The second stage (around 1990) featured expert systems that encoded human knowledge as symbolic rules, but suffered from knowledge‑base construction costs and limited scalability.
The third stage (circa 2014) introduced deep‑learning systems, dramatically improving pattern‑recognition performance through large neural networks and specialized hardware such as GPUs and AI‑accelerators.
The fourth stage (2020 onward) is dominated by large‑model systems. Models like GPT‑3/ChatGPT use massive parameter counts (e.g., 170 billion for GPT‑3) and training data (trillions of tokens) requiring thousands of high‑end GPUs. New AI‑centric supercomputers with hundreds of H100 chips are being built to meet these demands.
Large models bring three transformative effects: scaling laws that boost performance with size, explosive demand for compute resources, and profound impacts on the labor market.
Future AI frontiers include multimodal large models, video‑generation models such as SORA, embodied intelligence for robots and autonomous vehicles, and AI‑for‑research (AI4R) that could accelerate scientific discovery.
III. AI Safety Risks
AI’s rapid progress also creates significant safety risks that must be addressed technically and legally.
Key threats include widespread misinformation (deep‑fake digital avatars, fabricated videos of leaders, fake news generated by LLMs), voice‑cloning fraud, illicit generation of non‑consensual sexual content, and the “hallucination” problem where models produce false statements or biased outputs.
Large models also raise trustworthiness concerns: factual errors, political bias, susceptibility to adversarial prompts, and data‑security issues where user inputs become part of training data.
Regulatory responses have emerged worldwide, such as China’s AI ethics guidelines (2021), machine‑learning security standards (2022), and the EU AI Act (2024), alongside U.S. AI‑rights proposals.

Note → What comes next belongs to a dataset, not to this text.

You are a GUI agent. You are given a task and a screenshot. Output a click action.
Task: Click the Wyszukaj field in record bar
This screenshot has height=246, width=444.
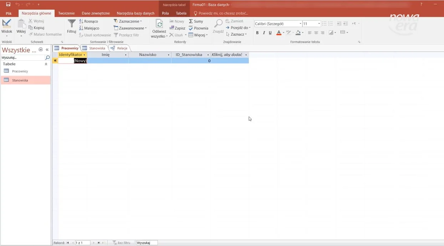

IV. China’s Intelligent‑Computing Challenges
China faces several obstacles: lagging behind the U.S. in core AI talent, algorithms, foundational models, training data and compute; export bans on high‑end chips (A100, H100, B200); a weak domestic AI‑software ecosystem compared with NVIDIA’s CUDA; and high cost and technical barriers for AI adoption in non‑Internet industries.
V. China’s Path Choices for Intelligent Computing
Three strategic routes are proposed:
Path A – Compatibility with the U.S.‑led “A” ecosystem : adopt CUDA‑compatible hardware and software, but face limited control and high dependence.
Path B – Closed, specialized “B” ecosystem : build proprietary stacks for vertical domains (military, weather, judiciary) using domestic chips, offering full control but limited openness.
Path C – Global, open‑source “C” ecosystem : leverage open standards (e.g., RISC‑V) and shared models/data to create a collaborative, low‑cost stack.
Additional decisions involve whether to prioritize algorithmic breakthroughs or new infrastructure, emphasizing data, compute and algorithm as foundational services, and balancing AI investment between virtual and real economies, with China favoring strong support for the real (manufacturing, energy, transportation) sector.
Ultimately, China should pursue affordable, trustworthy AI that narrows the digital divide, empowers small‑and‑medium enterprises, and sustains high‑quality development of its manufacturing and other core industries.